=== What is expected ===
Verbatim copy without images: repeat the records in full.

_____

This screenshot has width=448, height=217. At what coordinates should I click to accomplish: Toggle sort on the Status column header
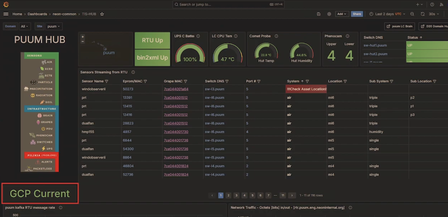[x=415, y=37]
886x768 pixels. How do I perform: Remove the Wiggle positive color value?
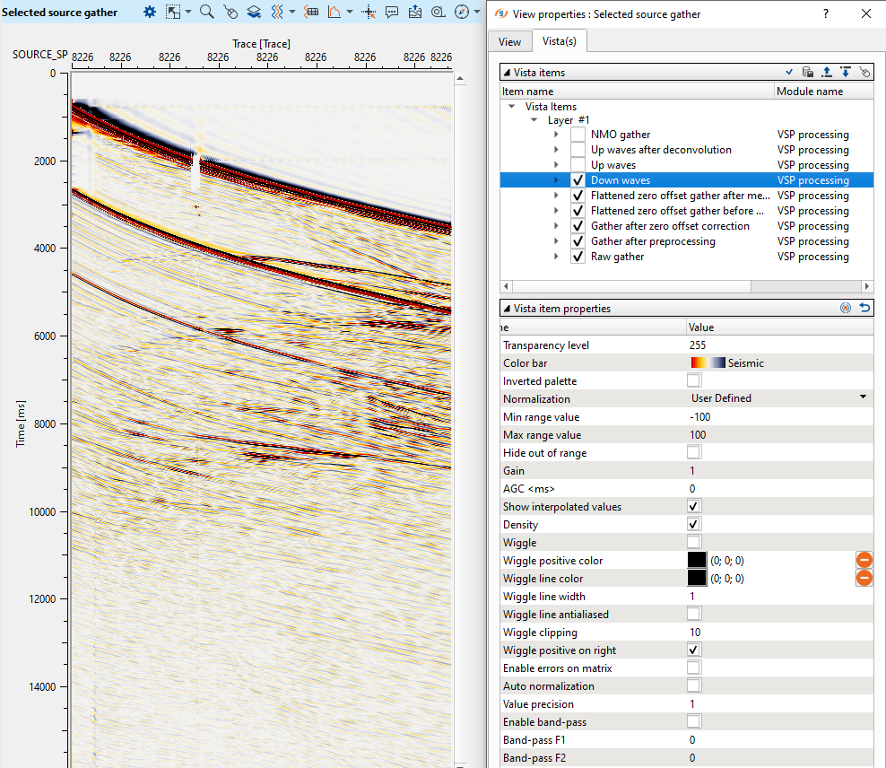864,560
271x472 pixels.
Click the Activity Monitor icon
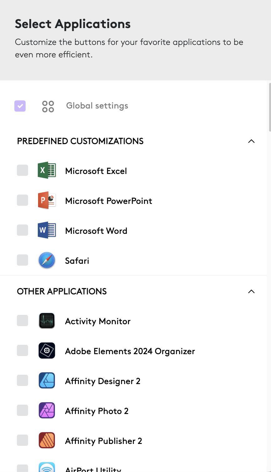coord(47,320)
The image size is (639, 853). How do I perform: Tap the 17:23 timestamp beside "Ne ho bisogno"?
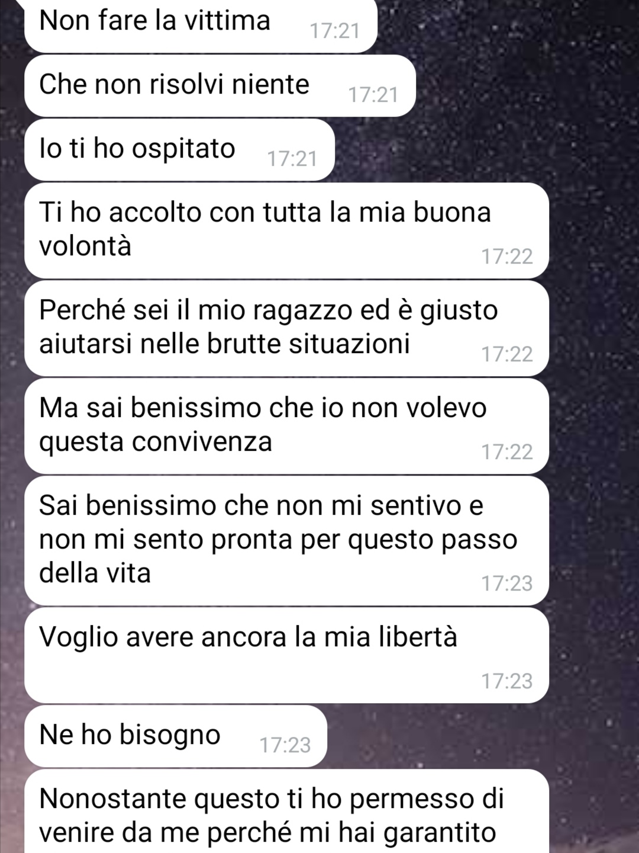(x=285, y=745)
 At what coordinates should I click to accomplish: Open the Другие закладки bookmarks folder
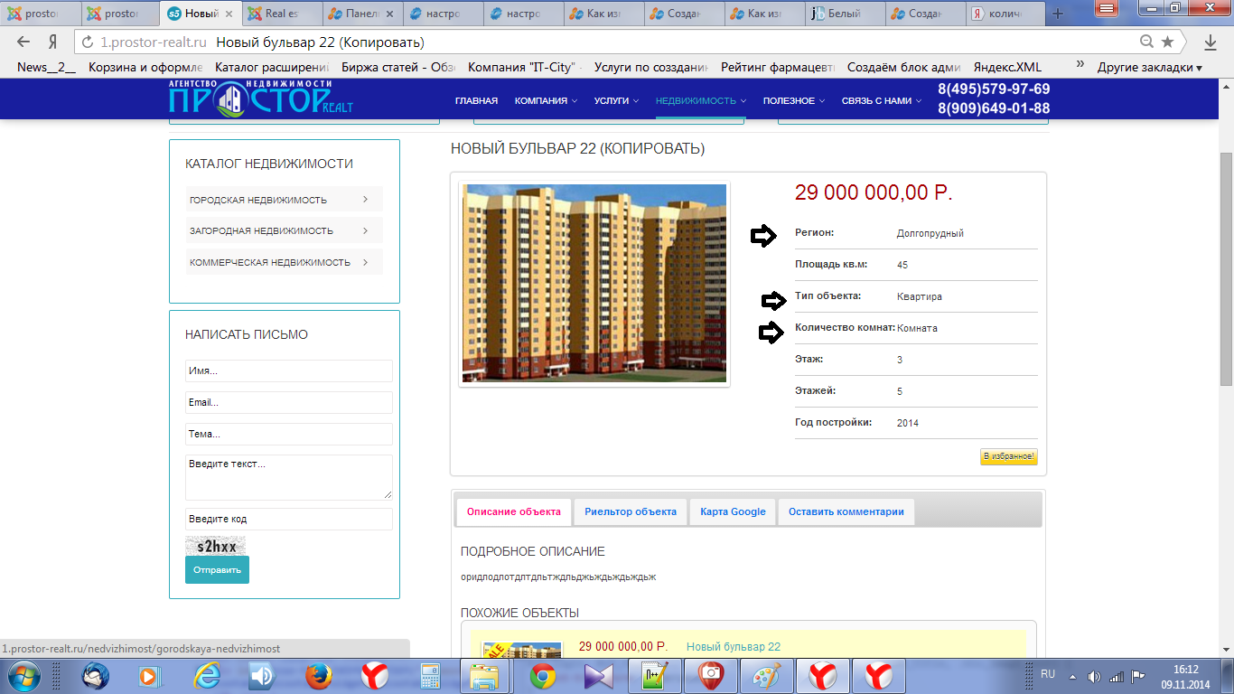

_____

=== Solution to this problem ===
This screenshot has width=448, height=217. At what coordinates should I click to accomplish: Toggle sort on the Status column header
[x=415, y=37]
886x768 pixels. How do I perform: Remove the Wiggle positive color value?
864,560
271x472 pixels.
Click the Activity Monitor icon
coord(47,320)
The image size is (639, 853). How do I perform: Tap the 17:23 timestamp beside "Ne ho bisogno"?
(x=285, y=745)
 At what coordinates should I click to accomplish: Open the Другие закладки bookmarks folder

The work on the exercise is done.